THIS PROXY IS SOLICITED ON BEHALF OF THE
BOARD OF DIRECTORS.
The undersigned hereby appoints William Galine and Joseph Schlader, and
each of them, with full power of substitution, as proxies to vote the shares,
which the undersigned is entitled to vote at the Annual Meeting of Stockholders
to be held on Tuesday, November 28, 2000 and at any adjournment thereof.
1. Election of directors:
FOR Ray Velkers as Class A Director [ ]
WITHHOLD AUTHORITY to vote for Ray Velkers [ ]
FOR Joseph Schlader as Class B Director [ ]
WITHHOLD AUTHORITY to vote for Joseph Schlader [ ]
FOR William Galine as Class C Director [ ]
WITHHOLD AUTHORITY to vote for William Galine [ ]
FOR the nominee listed below [ ]
------------------------
FOR the nominee listed below [ ]
------------------------
FOR AGAINST ABSTAIN
2. To ratify the selection of Davidson & Company [ ] [ ] [ ]
as independent auditors for the Company
for fiscal Year 2000.
3. In their discretion the Proxies are authorized to vote upon such other
business as may properly come before the meeting.
I PLAN TO ATTEND THE MEETING. [ ]
This proxy, when properly signed will be voted in the manner directed herein by
the undersigned stockholder.

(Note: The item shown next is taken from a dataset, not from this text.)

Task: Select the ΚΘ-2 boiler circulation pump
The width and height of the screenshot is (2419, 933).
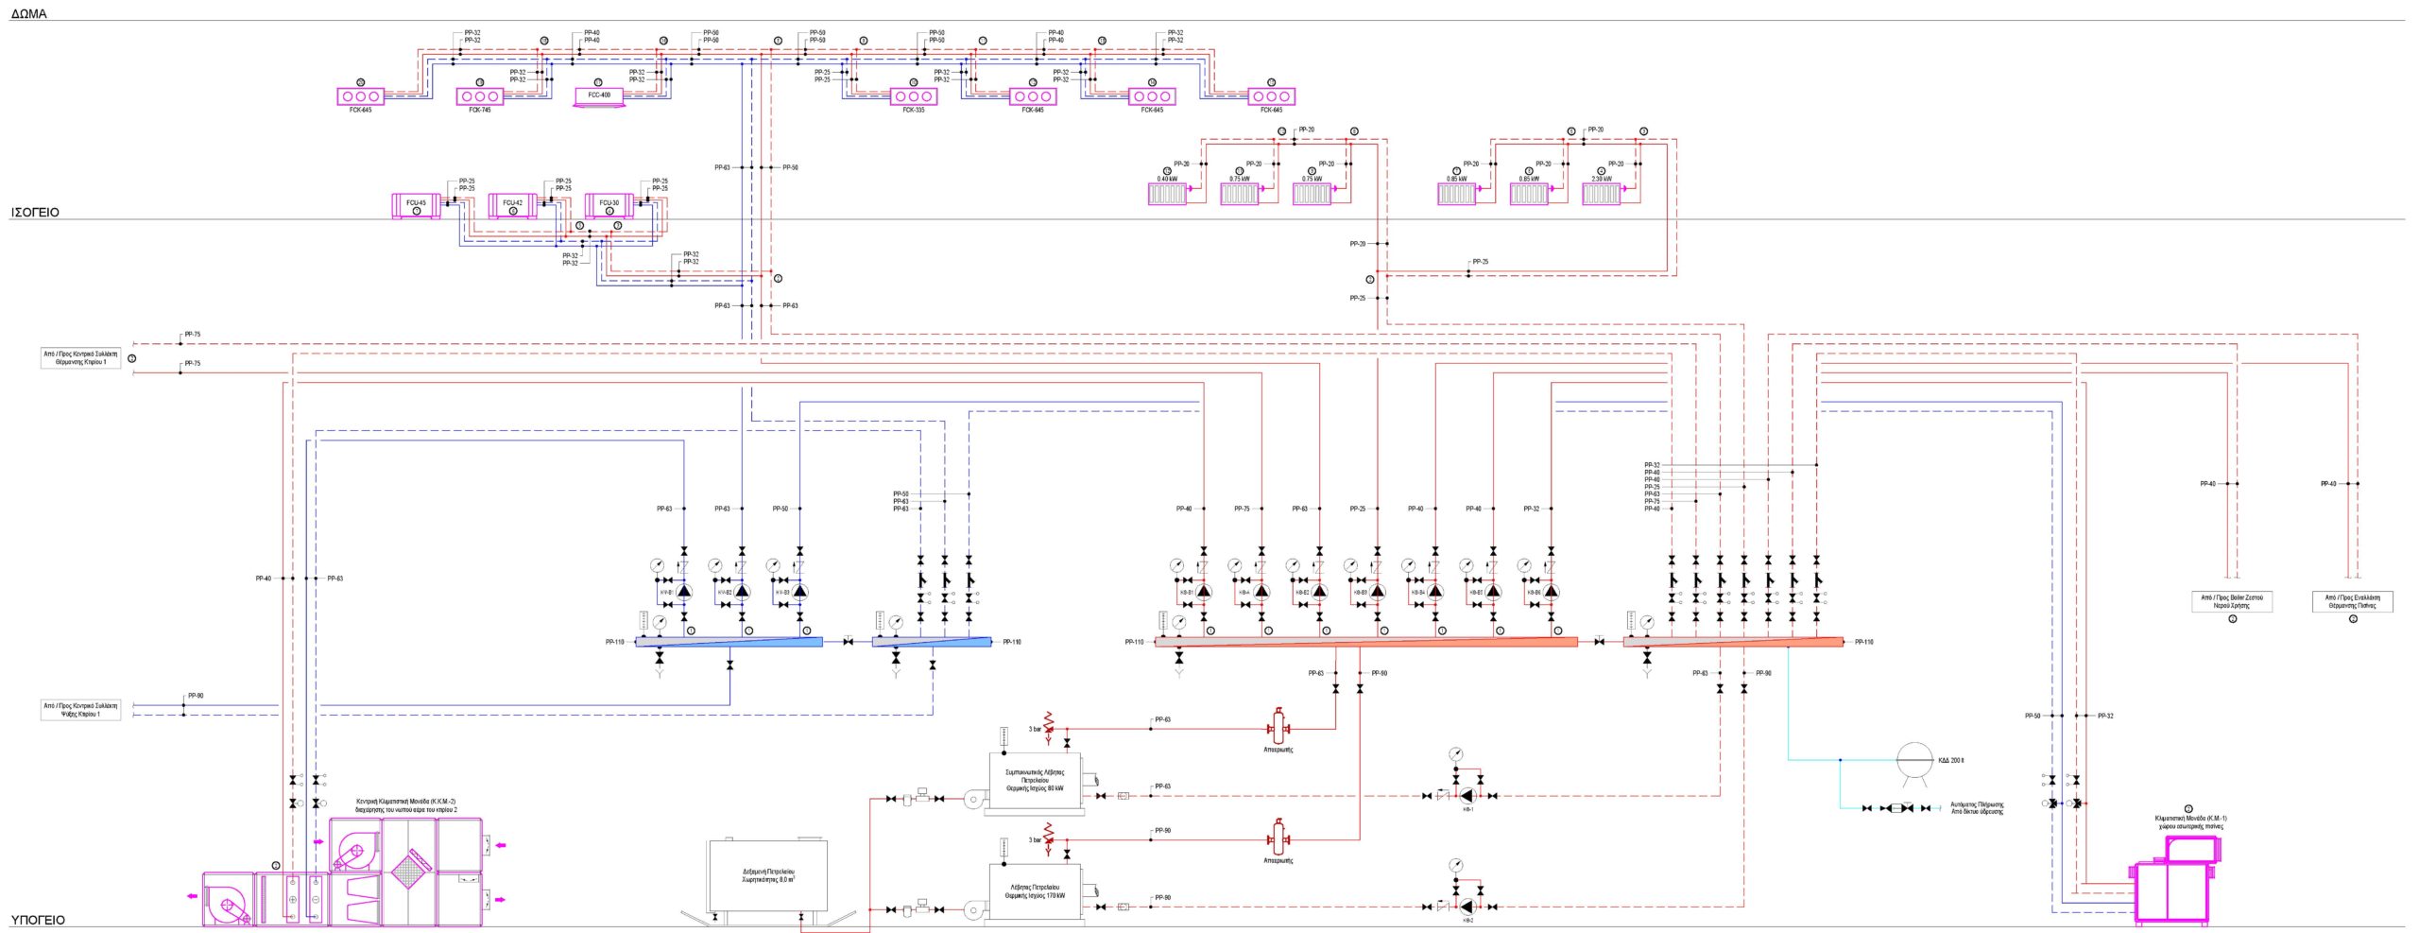Action: (1467, 907)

IF NO DIRECTION IS MADE, THIS PROXY WILL BE VOTED
FOR PROPOSAL 2.
IMPORTANT -- PLEASE SIGN AND RETURN THIS PROXY PROMPTLY. When shares are held by
joint tenants, both should sign. When signing as attorney, executor,
administrator, trustee or guardian, please give full title as such. If a
corporation, please sign in full corporate name by President or other authorized
officer. If a partnership, please sign in partnership name by an authorized
person.
Number of Shares Held: ------------
Signature(s) Dated
-------------------------------------------- -------------
Signature(s) Dated
-------------------------------------------- -------------
Printed name(s)
--------------------------------------------
Please sign exactly as the name(s) appears on the stock certificate(s).
Joint owners should each sign. Trustees and others acting in a
representative capacity should indicate the capacity in which they sign.